【コラム】ひとりごと—不信任案否決に思うこと—-
久しぶりに、何とも古くさくて、つまらないのだけれど、見ようによれば実に面白いドラマを堪能した。くだんの「加藤政変」である。マスメディア(本号での生駒論文もだが)は、加藤氏の倒閣行動の挫折を、国民に対する裏切りだの、政治不信を増幅させるだの、やけに厳しく批判しているが、私はそんな風には感じていない。
そもそも国民は、加藤氏に対してそんな大きな期待をしていたのだろうか。何か面白くなるかもしれないなと関心を強めてはいても、案外、こうした結末は予測の範囲内で、「ああ、やっぱりな」というのが実際のところではなかろうか。

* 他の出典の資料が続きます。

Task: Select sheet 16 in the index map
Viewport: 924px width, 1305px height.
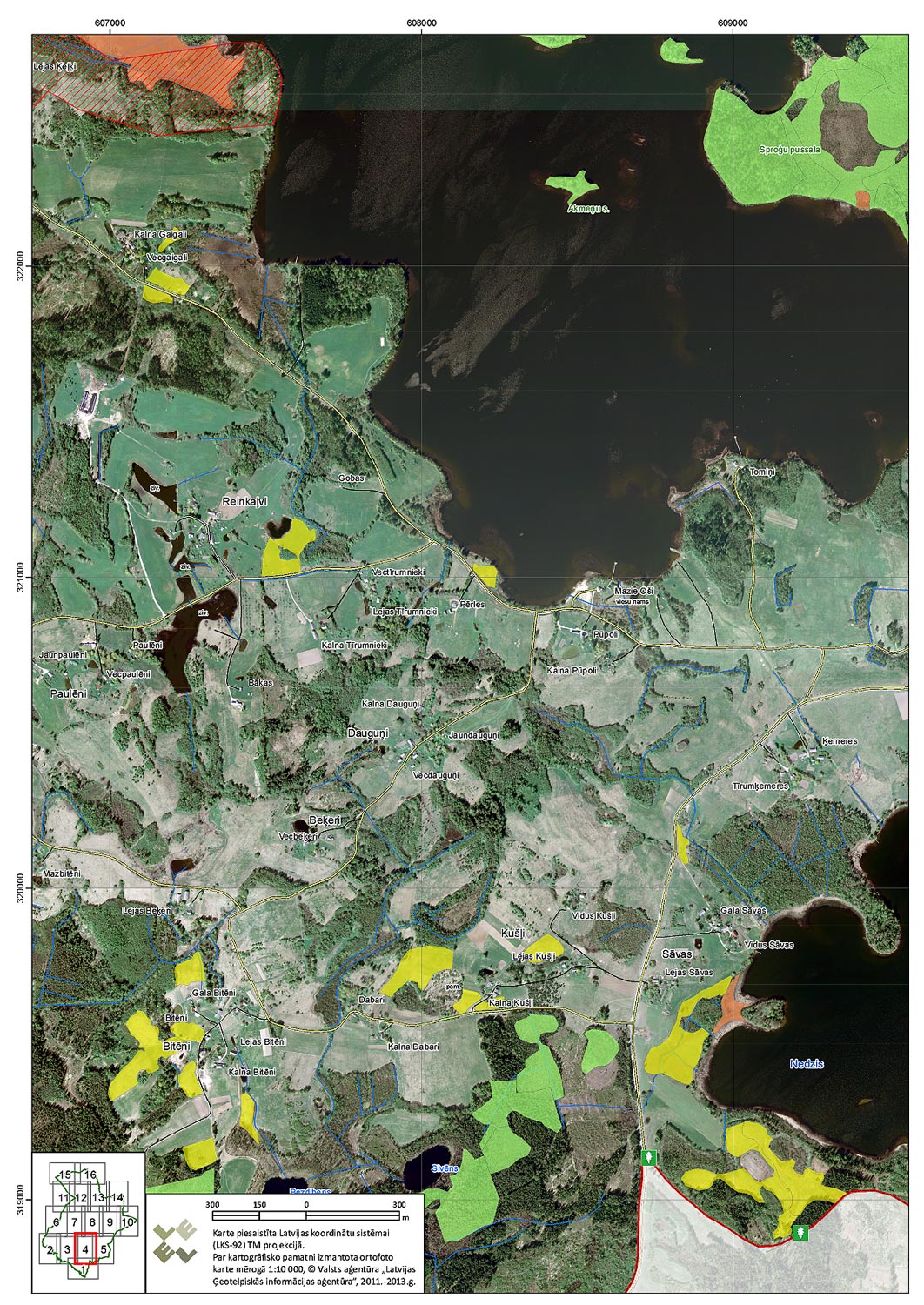Action: click(90, 1174)
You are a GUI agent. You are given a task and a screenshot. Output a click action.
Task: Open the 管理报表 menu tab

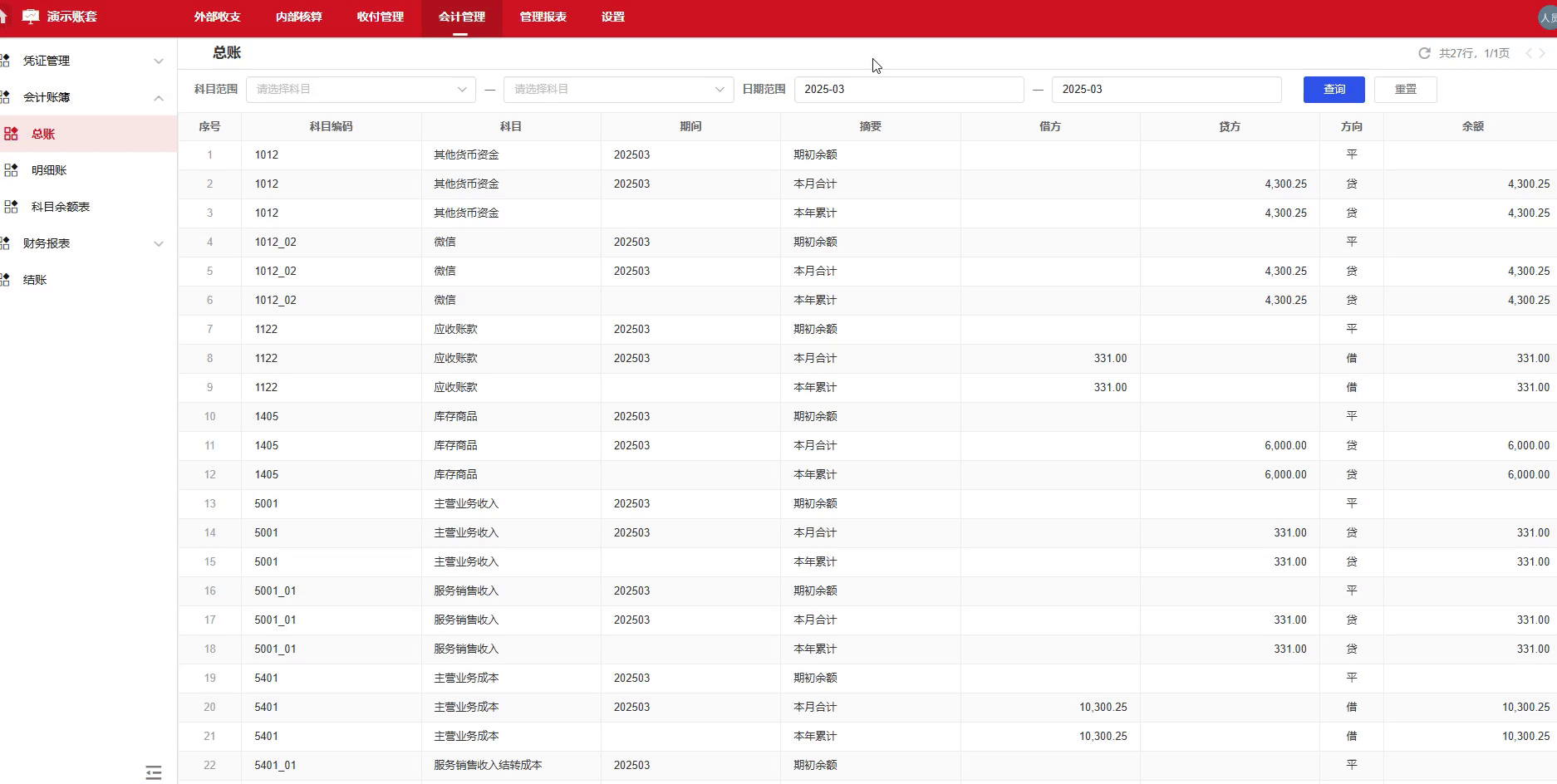[x=542, y=17]
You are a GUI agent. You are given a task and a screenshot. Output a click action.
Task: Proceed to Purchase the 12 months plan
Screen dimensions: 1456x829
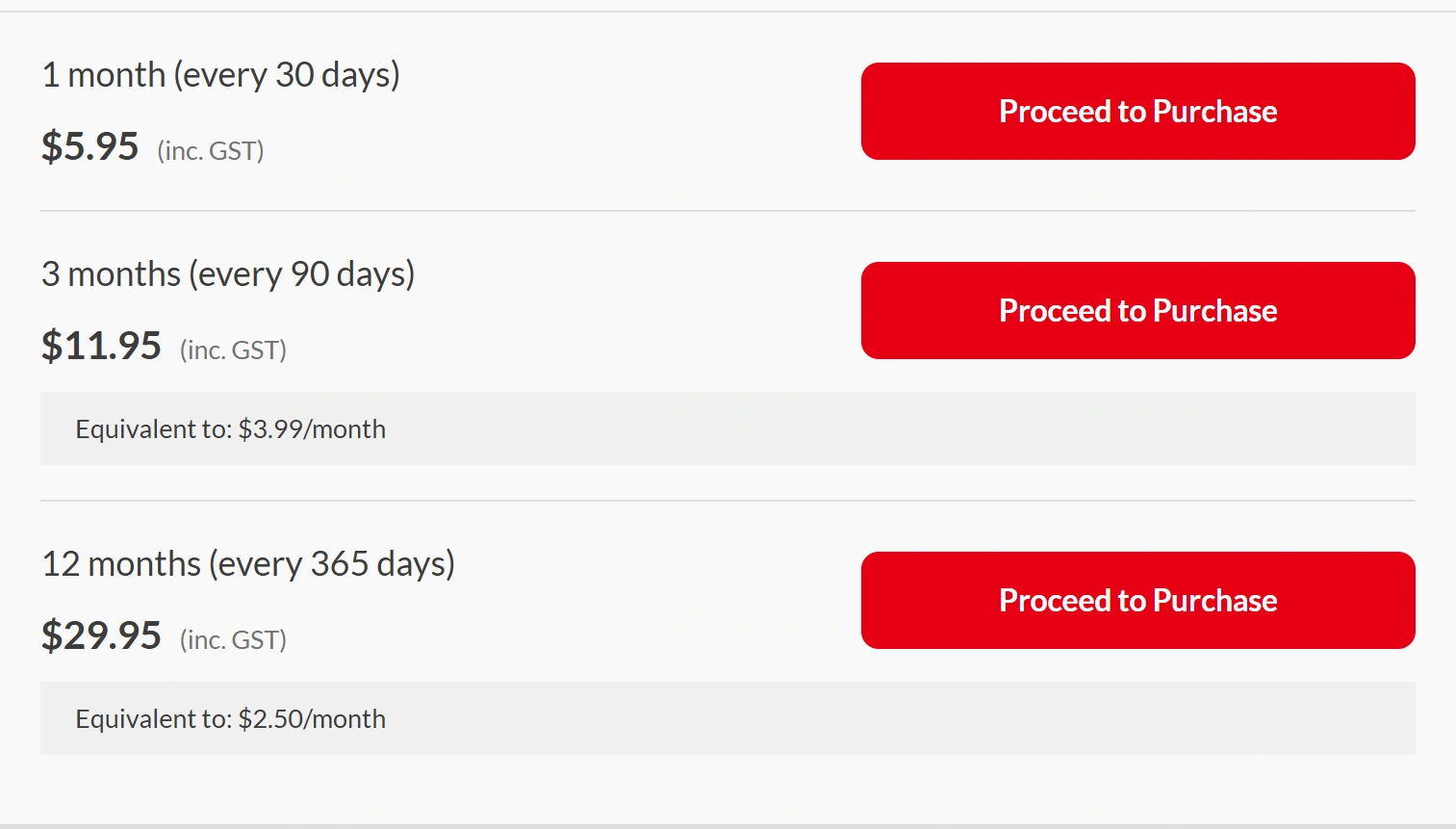pos(1137,601)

むしろ、今回の騒動は、日本の国会や政治がどんな状況にあるのか、実に正確に映し出したところに価値がある。矢野前公明党書記長がニュースステーションで、「加藤さんも、喜劇のピエロになるくらいなら、負けても何人かを引き連れて不信任案に賛成し、自民党を除名されて悲劇の殉教者になったほうがよかったのに」と評していたが、とんでもないことだ。殉教者なんかが生まれていたら、ドラマとしてはカタルシスを提供できたかもしれないが、日本社会にとっては中途半端で、決して好ましいことではなかったと思う。ここは、あくまでもブレヒト劇のような結末がふさわしかった。
不信任案が否決されて、実にうれしそうな森首相の笑顔。自分のためにこんな状況になっているのに、悲壮感や苦渋のかけらも見あたらない。ああ、この人は、自分が首相の座にいることにだけに満足している人なんだということが、本当によくわかる。
大見得を切ってきたのに、すごすごと敗北を認めて、泣き顔の加藤さん。何とも頼りない彼を、「あんたが、大将なんだからと」これまた泣き顔でいさめている加藤派の各議員。ああ、この人たちは、自分の選挙も自分の力ではできなくて、議席を失うことが何しろこわい人たちなんだということがよくわかる。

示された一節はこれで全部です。